Feature correlation is addressed through the feature selection step, using the well-known XGBoost technique. During tree construction, correlated features compete to reduce the loss, and the algorithm typically selects one representative feature from a correlated set for early ‘splits’. Once such a feature is selected, additional correlated features tend to provide diminished marginal gain and consequently receive lower importance scores. As a result, highly correlated features are often down-weighted or excluded during importance-based ranking. This results in one of the highly correlated features being selected as important and the others being pruned from the model. In this case, this method results in one of the correlated features being arbitrarily selected over the others, but that this does not affect interpretability at all as we know how these features are correlated and can still properly attribute physical meaning to the values selected.
Fig. 6 shows the relative importance of each model descriptor as determined by the labeled algorithms.
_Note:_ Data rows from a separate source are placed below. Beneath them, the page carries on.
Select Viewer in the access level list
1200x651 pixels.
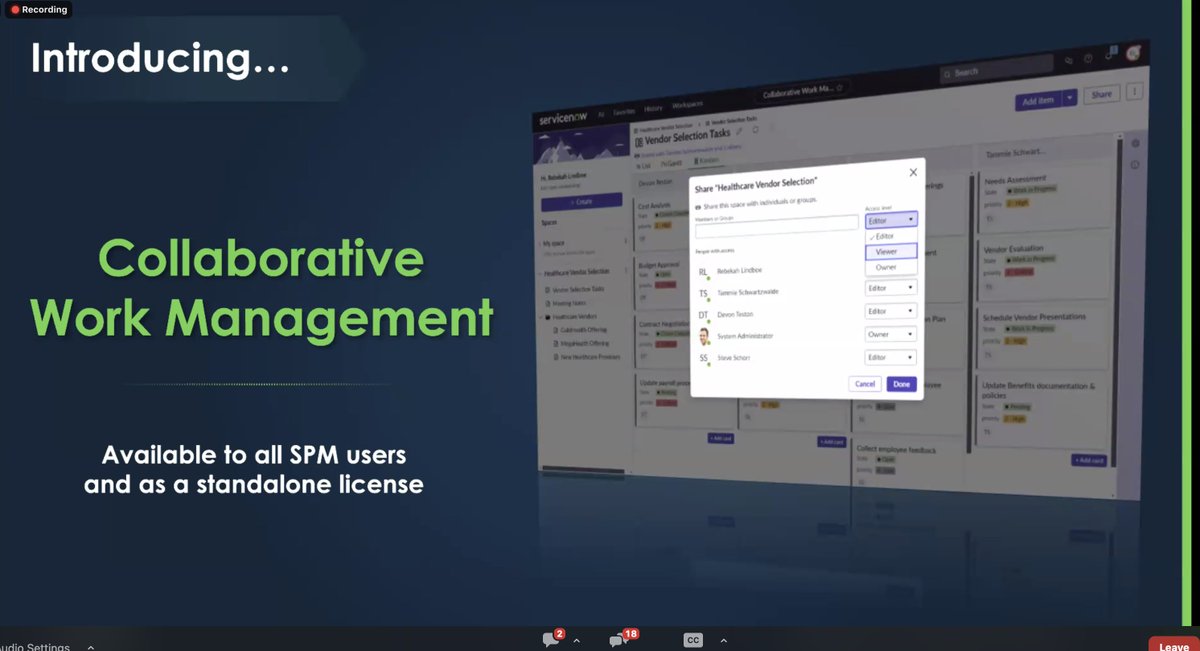(x=887, y=251)
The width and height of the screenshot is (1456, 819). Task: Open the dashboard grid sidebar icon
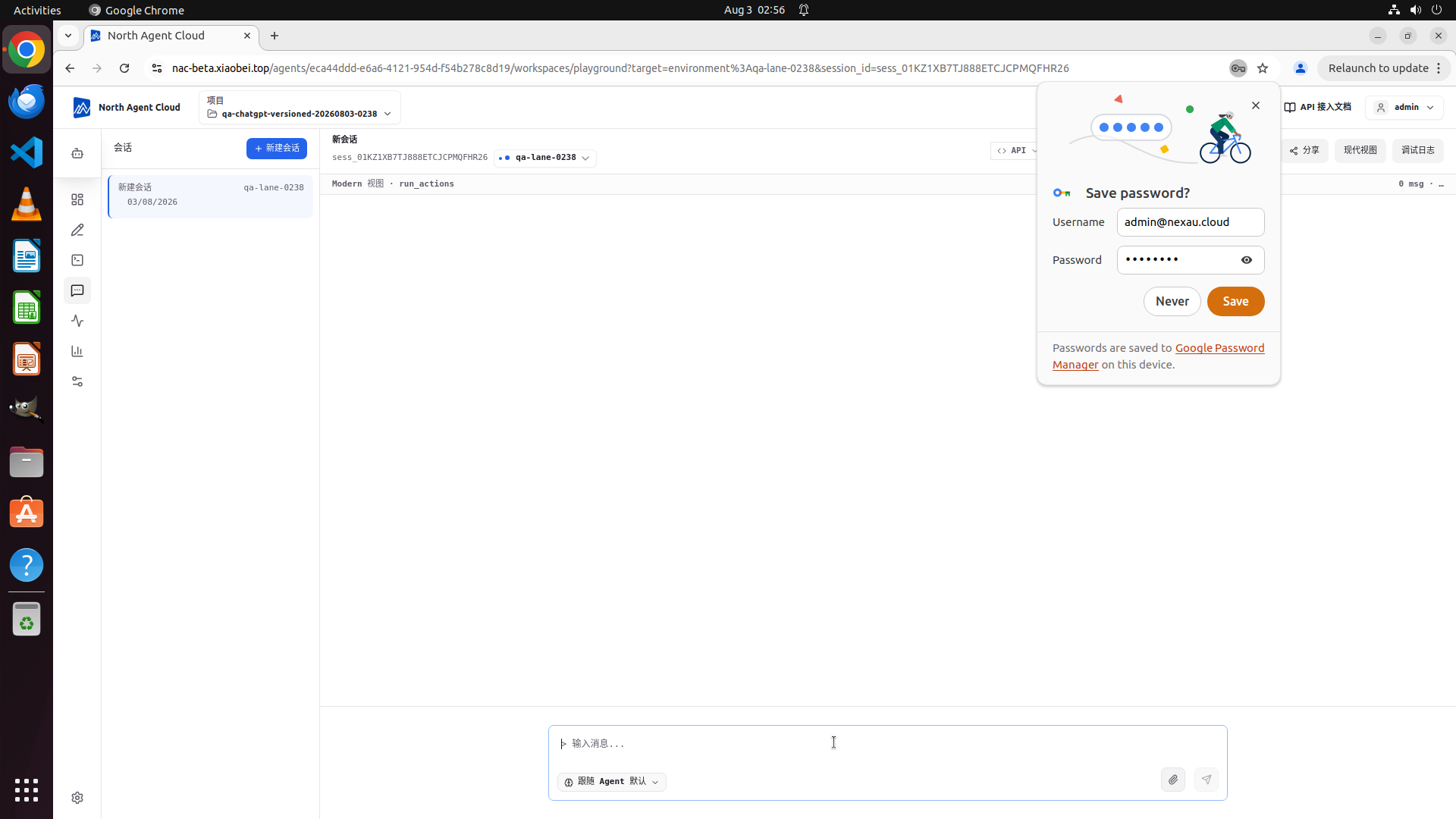[x=77, y=199]
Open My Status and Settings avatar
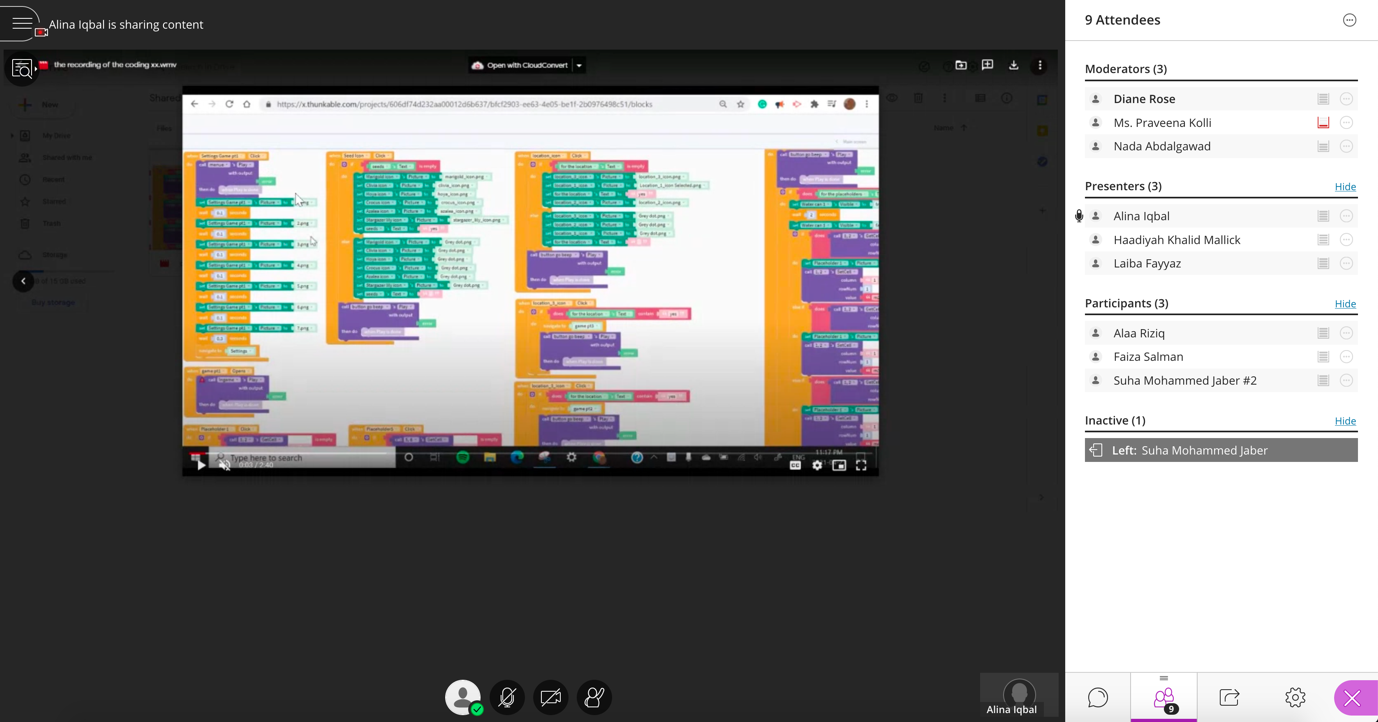 coord(462,697)
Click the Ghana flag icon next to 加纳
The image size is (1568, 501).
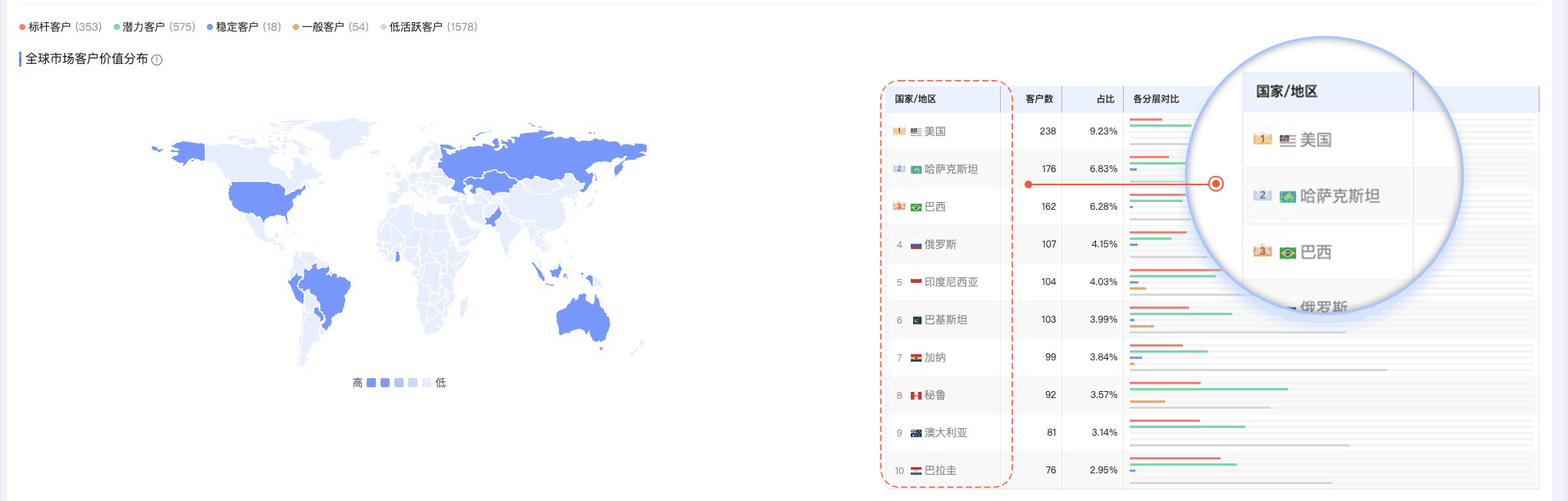coord(915,357)
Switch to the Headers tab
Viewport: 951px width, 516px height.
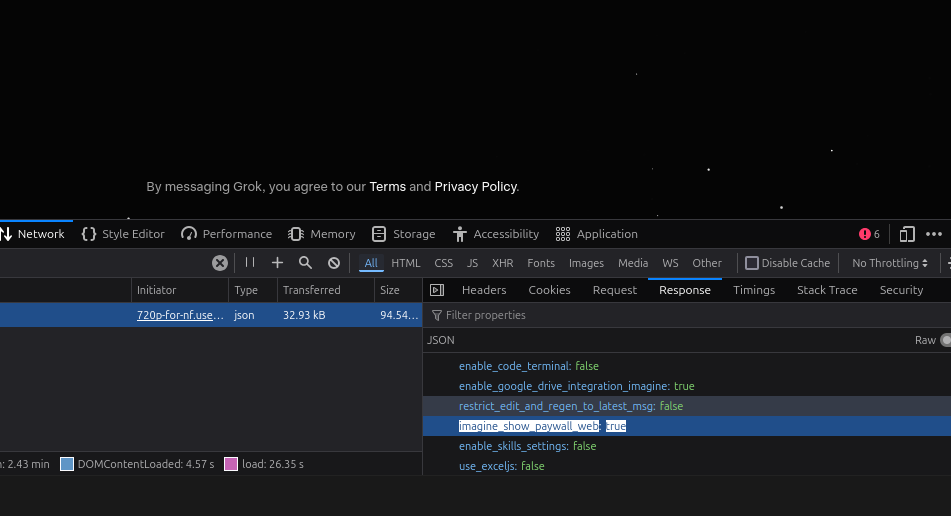484,290
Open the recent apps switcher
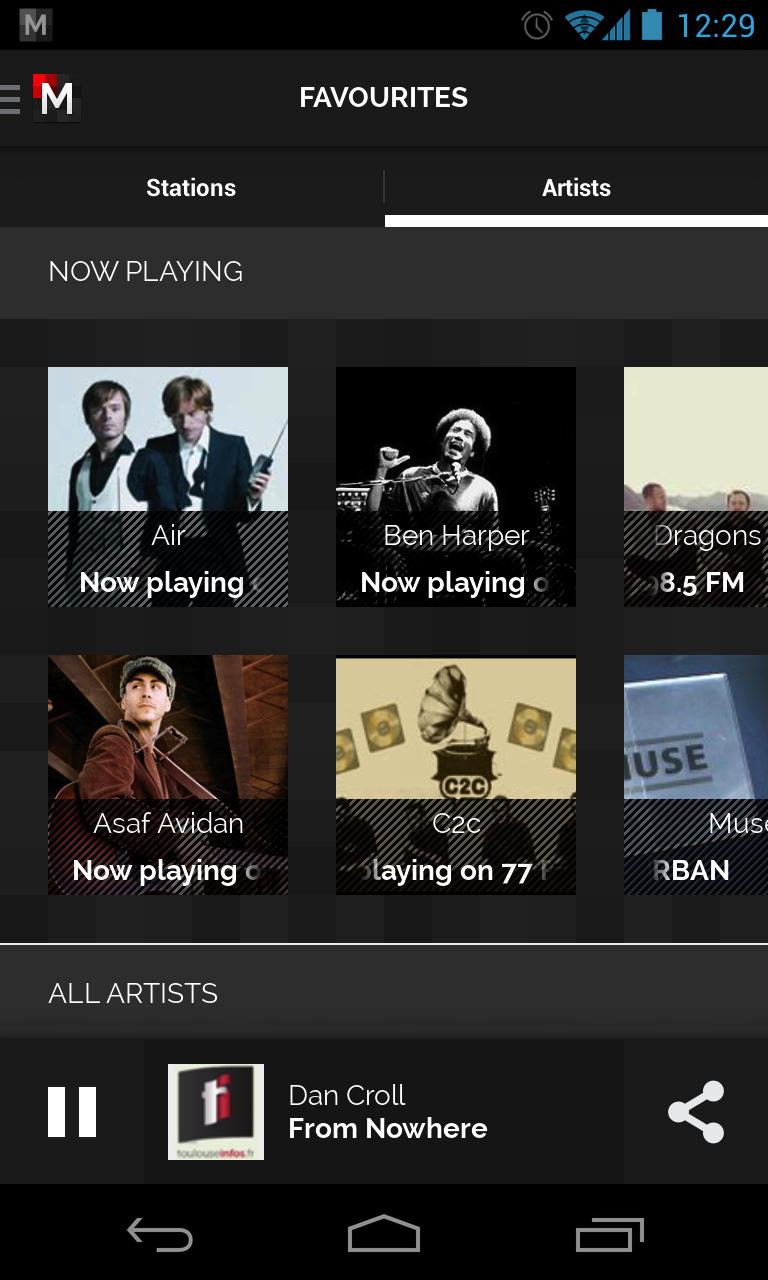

Both LASSO and XGBoost models identify the polymer's isotropic quadrupole moment as a descriptor with a high relative importance. This supports the observation of a different trend in ΔGsolv for low-quadrupole versus high-quadrupole polymers exhibited in Fig. 3. Both models also identify the relative importance of the explicit polymer–solvent interaction, providing further evidence for the behavior observed in Fig. 5 and the ensuing commentary on the value of implicit versus explicit models of solvent interactions. A key difference between LASSO and XGBoost is that the former employs a linear model while the latter is better suited for non-linear modeling. This could explain the disparity in features identified in Fig. 6. LASSO identifies numerous descriptors with comparable importance, whereas XGBoost clearly identifies the solvent dielectric (ε) as the most important feature. It could be that LASSO simply needs more terms to be able to describe the input–output relationship; it cannot penalize too many terms in order to maintain accurate predictions. XGBoost, on the other hand, may be identifying the same non-linear dependence on ε that is shown in Fig. 3. Within the vast polymer chemical space that exists, feature engineering has identified useful metrics to help uncover the complex relationship between polymer solutes and solvents.
![]() | ||
| Fig. 6 Relative descriptor importance as quantified by two different machine learning techniques, LASSO (A) and XGBoost (B). | ||
An “expert” surrogate Gaussian process (GP) model using the features identified by XGBoost was created from a 80/20 train/test split within the PAL 2.0 framework. The Matérn 5/2 kernel was used in the Gaussian Process surrogate model. The features are concatenated as an input vector, and there exists a single length scale for the kernel as it operates on the input vectors. With each BO iteration, this length scale hyperparameter is optimized. Fig. 7 shows that BO using the Expected Improvement (EI) acquisition function converged to the surrogate model's optimal value (minimum ΔGsolv) within 25 evaluations, on average, of the objective function for a Gaussian Process (GP) model with a linear mean prior, and within 50 evaluations for the GP with a zero mean prior.51 The difference in the number of function evaluations needed here shows that a GP with a linear mean prior is a better description of the functional behavior than one with a zero mean prior. In the distribution of GP models trained for this task, the linear mean prior GP model with the slowest optimization time (in terms of objective function evaluations) needed to explore only 6% of the compositional space, whereas the slowest zero mean prior GP model required more than 12% (See Fig. S3).
![]() | ||
| Fig. 7 Function evaluations of GP models with a zero mean prior (blue) and a linear mean prior (red). Shaded regions indicate model uncertainty. | ||
These results further support the hypothesis that the dielectric constant of the solvent is a sufficient description of the variation observed in ΔGsolv. In this way, the Gaussian Process surrogate model acts as reinforcement for the hypothesis that a complex process, like polymer solvation, is, in fact, dependent on very few physically realizable variables.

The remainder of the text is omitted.